Top of Dataset content

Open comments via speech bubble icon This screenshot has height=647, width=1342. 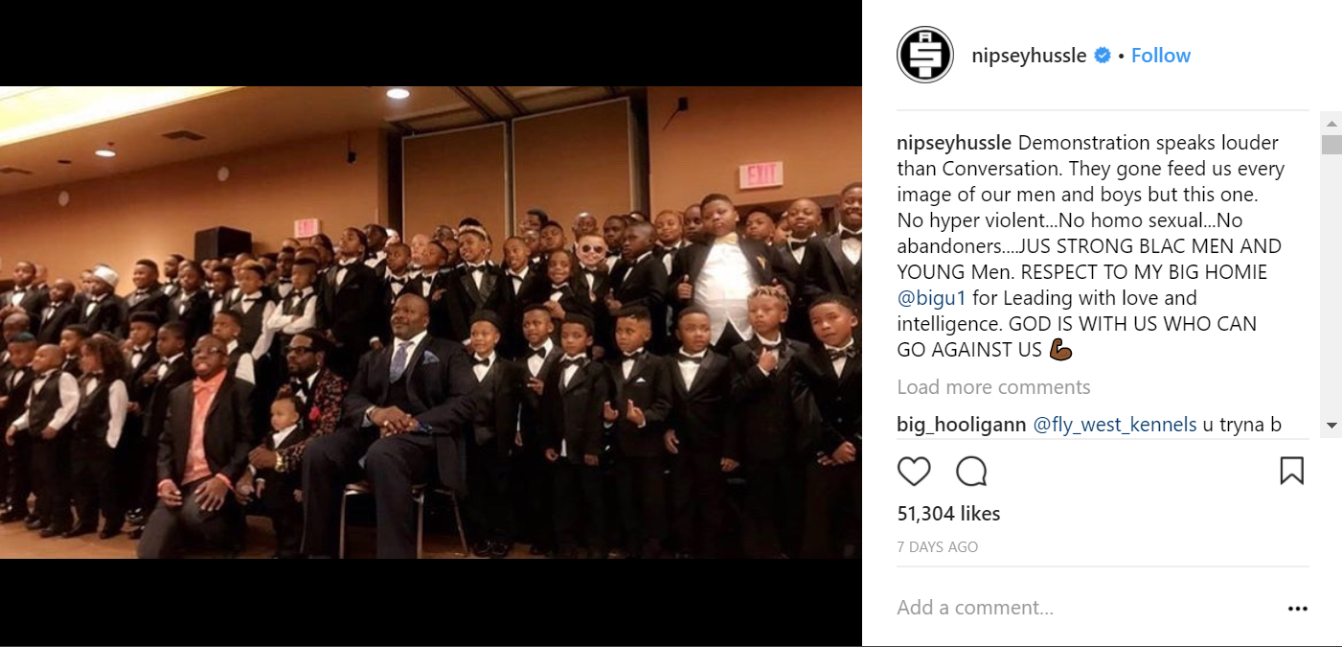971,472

Bottom of Dataset content
Top of Dataset content

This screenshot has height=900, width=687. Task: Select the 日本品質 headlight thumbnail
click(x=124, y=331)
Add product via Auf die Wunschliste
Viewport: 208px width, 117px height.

Bottom of Dataset content
Top of Dataset content

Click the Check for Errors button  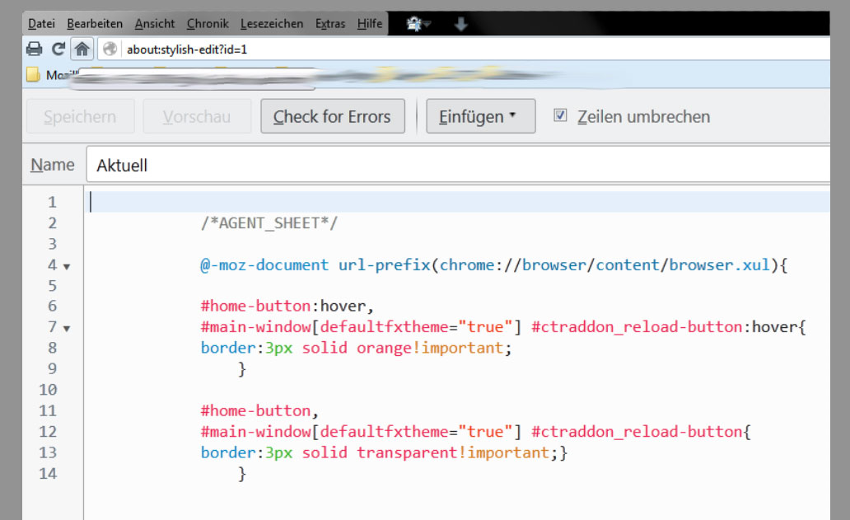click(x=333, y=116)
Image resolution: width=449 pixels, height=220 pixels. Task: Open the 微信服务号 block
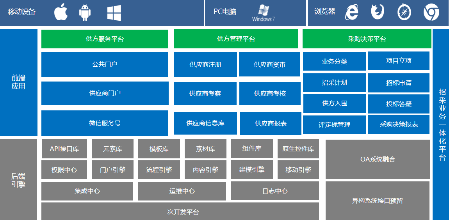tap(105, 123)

Bottom of Dataset content

■ **What the task asks**:
Please, from the entries above, set down exactly the lines from the one containing "This screenshot has height=900, width=687." through the one containing "Viewport: 208px width, 117px height.", and only those.

■ **Answer**:
This screenshot has height=900, width=687. Task: Select the 日本品質 headlight thumbnail
click(x=124, y=331)
Add product via Auf die Wunschliste
Viewport: 208px width, 117px height.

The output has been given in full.